Ketiga, bahagiakan kurikulum. Lihat India, negara yang menggagas dan menerapkan kurikulum kebahagiaan. Negara tersebut mencatat antara 2014 dan 2016 terdapat lebih dari 26.000 siswanya melakukan bunuh diri, sekitar 30 % di antaranya memutuskan bunuh diri karena gagal ujian.Â
Menjawab aib pendidikan tersebut, kebijakan "Kurikulum Kebahagiaan" dijalankan oleh Pemerintah Delhi sejak Juli 2018 untuk anak-anak kelas satu hingga delapan. Lihatlah, betapa mengerikan dampak kurikulum yang tidak membahagiakan.
Belum ada data pasti mengenai jumlah angka bunuh diri anak didik yang murni disebabkan oleh ujian di Indonesia. Namun untuk membahagiakan kurikulum di negeri ini tak perlu menunggu bahkan satu nyawapun hilang karena ujian.

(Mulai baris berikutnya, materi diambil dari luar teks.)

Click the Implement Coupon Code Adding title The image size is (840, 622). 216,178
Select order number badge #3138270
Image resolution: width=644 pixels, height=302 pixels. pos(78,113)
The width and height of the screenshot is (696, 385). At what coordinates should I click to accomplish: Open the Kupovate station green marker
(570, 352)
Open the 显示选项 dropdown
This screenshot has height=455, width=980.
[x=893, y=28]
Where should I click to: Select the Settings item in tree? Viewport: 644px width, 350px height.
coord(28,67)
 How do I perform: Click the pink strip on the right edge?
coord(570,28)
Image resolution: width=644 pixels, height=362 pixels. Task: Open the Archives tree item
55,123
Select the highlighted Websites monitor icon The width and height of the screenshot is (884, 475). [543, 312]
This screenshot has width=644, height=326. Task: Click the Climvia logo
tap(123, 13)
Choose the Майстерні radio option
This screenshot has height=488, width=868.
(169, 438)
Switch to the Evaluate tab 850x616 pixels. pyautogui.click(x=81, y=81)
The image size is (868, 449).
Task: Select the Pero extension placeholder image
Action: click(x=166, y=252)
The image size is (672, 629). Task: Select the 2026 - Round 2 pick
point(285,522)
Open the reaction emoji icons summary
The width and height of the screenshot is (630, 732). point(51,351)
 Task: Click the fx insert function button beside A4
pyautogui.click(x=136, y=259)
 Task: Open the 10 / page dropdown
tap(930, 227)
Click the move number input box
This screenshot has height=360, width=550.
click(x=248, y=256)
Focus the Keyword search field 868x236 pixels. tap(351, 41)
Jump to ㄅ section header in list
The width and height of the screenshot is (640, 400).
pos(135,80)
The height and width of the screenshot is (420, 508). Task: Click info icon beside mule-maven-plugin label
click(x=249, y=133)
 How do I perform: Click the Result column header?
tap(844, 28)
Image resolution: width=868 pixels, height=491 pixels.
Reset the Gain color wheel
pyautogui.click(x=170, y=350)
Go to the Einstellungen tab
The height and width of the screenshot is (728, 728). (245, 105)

"Mengejar kebahagiaan sebagai tujuan fundamental manusia" sebagai resolusi Majelis Umum Perserikatan Bangsa-Bangsa tahun 2011 harus kita upayakan. Pendidikan berkualitas dengan membahagiakan sekolah tak bisa lagi ditawar.
Pada tahun 2012, Program for International Student Assessment (PISA) telah memasukkan indikator kebahagiaan siswa dalam penilaian. Padahal mengacu  pada rilis PISA terbaru tahun 2018, Indonesia masih bertahan di papan bawah (Tohir, 2019).
Berdasarkan hasil tersebut, apakah siswa kita telah menemukan kebahagiaan di sekolah? Jangan malu tiru India, Kemendikbud bisa segera mengumpulkan para pakar maupun ahli pendidikan untuk merumuskan sebuah kurikulum yang membahagiakan.
Jelas sudah bahwa membahagiakan sekolah adalah membahagiakan Indonesia. Dari sekolah yang bahagia akan muncul generasi yang mampu berkopetisi dan juga beradaptasi dengan baik dengan segala perubahan kondisi. Generasi unggul nan bahagia inilah yang nanti akan membawa bendera kejayaan bangsa ini. Nah, siapkah kita membahagiakan sekolah?